Often it will be the case that we can model a process we care about as
two parties communicating with one another over a *noisy channel*. Sometimes
this is very straightforward: if you’re sending the content of a website to
a cellphone, the radio in the cellphone will need to be able to figure out
when the message was garbled, and will need to figure out how to fix it.
Surprisingly, some techniques in data science also benefit from this
change in perspective.

Consider the problem of creating a classifier that can distinguish between more than two classes. We could try to solve this problem from first principles, but if we want to reuse some of our hard-earned knowledge, we could try to turn the problem of multiple classification into (many instances of) binary classification. The typical ways of doing this are called “OVA” and “AVA”, but there’s a different method that sometimes works better, is elegant, simple to explain, and connects directly to the idea of two parties communicating over a noisy channel.

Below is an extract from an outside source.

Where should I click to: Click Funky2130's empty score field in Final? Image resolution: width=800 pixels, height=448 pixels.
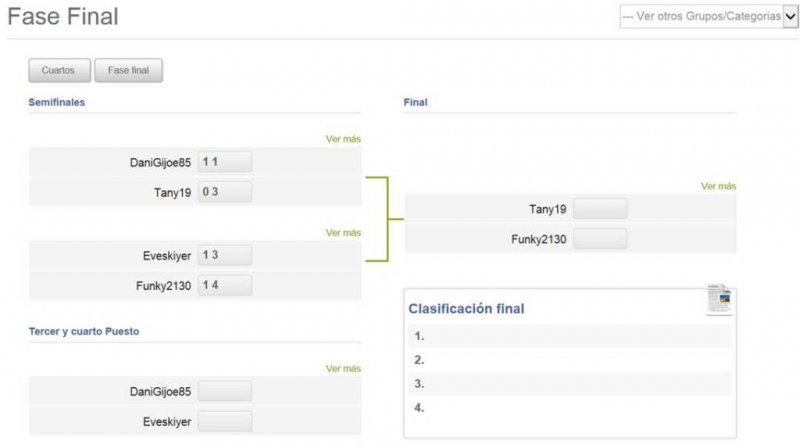600,239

Let’s first introduce a slightly different, but very simple
reduction. Let’s work, for now, with the case of an 8-class problem,
so the actual class to be predicted is one of `0`

, `1`

, `2`

, `3`

, `4`

,
`5`

, `6`

, or `7`

. What we will do is create a binary tree of
decisions, where we will train a binary classifier for each of the
nodes. The decisions of each classifier will determine the path that
we will walk down the tree, and downstream branches will progressively
narrow the set of possible choices. The leaves of this tree represent
single classes, and the decision of the overall classifier.

Graphically, it looks like this:

If you compare this scheme to the OVA and AVA ideas, you can notice a few similarities and a few differences.

First, the number of classifiers you need to train in this scheme is comparable to that of OVA (in a binary tree with $k$ leaves, there are always $k-1$ nodes).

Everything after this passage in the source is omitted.